The total amount turned down by the coaches is about $300,000. Thanks to cuts taken by other coaches across Tennessee’s various teams, the athletic department was able to save $1.3 million of a proposed $1.6 million. $400,000 is from Pruitt’s foregone raise for the season.
Eight Tennessee football staff members rejected pay cuts that were proposed in October by the athletic department.

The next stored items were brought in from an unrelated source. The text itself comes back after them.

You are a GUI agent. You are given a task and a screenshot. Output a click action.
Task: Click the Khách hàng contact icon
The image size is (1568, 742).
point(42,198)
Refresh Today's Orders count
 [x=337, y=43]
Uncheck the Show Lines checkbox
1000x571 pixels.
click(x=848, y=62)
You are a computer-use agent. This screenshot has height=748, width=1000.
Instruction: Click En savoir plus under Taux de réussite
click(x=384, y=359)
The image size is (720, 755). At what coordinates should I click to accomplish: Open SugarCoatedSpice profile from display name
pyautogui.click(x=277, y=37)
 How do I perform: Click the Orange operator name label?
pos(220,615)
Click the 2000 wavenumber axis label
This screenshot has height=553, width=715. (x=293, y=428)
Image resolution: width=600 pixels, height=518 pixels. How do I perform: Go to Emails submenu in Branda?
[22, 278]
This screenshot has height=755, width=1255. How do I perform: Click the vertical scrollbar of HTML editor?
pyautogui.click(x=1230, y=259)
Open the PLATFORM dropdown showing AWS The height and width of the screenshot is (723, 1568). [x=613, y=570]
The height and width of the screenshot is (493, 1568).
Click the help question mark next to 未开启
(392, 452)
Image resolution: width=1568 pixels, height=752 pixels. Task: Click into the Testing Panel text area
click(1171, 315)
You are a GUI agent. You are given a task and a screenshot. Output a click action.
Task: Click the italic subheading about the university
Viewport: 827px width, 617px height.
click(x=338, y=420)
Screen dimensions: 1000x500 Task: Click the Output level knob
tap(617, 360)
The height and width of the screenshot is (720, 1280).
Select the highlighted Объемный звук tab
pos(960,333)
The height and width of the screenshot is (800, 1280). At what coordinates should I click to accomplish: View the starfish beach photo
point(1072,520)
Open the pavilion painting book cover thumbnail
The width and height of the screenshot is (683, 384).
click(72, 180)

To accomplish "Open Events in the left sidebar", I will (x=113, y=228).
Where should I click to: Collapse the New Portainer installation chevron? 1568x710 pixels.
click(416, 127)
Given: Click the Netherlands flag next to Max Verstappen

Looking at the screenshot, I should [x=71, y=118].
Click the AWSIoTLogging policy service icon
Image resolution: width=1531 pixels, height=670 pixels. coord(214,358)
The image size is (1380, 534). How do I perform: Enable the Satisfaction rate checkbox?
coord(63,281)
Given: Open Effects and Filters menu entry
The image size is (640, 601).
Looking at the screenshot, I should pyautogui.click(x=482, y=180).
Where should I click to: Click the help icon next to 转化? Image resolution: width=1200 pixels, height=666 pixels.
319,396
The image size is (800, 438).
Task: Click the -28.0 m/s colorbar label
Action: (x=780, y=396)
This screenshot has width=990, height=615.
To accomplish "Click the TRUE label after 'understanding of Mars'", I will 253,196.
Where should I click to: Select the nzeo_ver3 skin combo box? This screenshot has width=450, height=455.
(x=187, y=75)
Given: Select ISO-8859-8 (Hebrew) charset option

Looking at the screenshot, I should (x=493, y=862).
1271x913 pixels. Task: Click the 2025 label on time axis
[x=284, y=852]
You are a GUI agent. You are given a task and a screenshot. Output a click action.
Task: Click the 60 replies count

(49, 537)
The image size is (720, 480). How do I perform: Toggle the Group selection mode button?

Those football staffers are the only athletic department employees who were asked to accept a pay cut and declined.https://t.co/2ZDj7g4d0d
— Blake Toppmeyer (@btoppmeyer) November 13, 2020
“I am very grateful to all the athletic department employees and families that have taken a salary reduction and are showing support to our department during such a difficult time,” Fulmer said in a statement to the paper. “They have helped prevent the need to eliminate positions as we continue to battle this pandemic and its medical and financial implications.
“Unfortunately, there were some contract employees who did not agree to a reduction for their own reasons. But I am especially appreciative of all our head coaches and staff members who are doing their part for the greater good of the department.”
Fulmer took the Tennessee athletic department’s biggest percentage cut, forgoing 15-percent of his $900,000 salary, as well as all incentive bonuses outside of a year-end retention bonus worth $150,000.
Per the report, Tennessee athletics anticipates a $40 million loss this year, due in large part to the COVID-19 pandemic. The Vols’ game against Texas A&M scheduled for this weekend has been postponed.